**EXTRACTED ENTRIES**.
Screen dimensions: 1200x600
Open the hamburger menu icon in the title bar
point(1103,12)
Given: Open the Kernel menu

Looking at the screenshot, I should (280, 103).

**TASK TO COMPLETE**. The response should consist of all the entries, reproduced word for word.

**REPLY**.
Screen dimensions: 1200x600
Open the hamburger menu icon in the title bar
point(1103,12)
Given: Open the Kernel menu

Looking at the screenshot, I should (280, 103).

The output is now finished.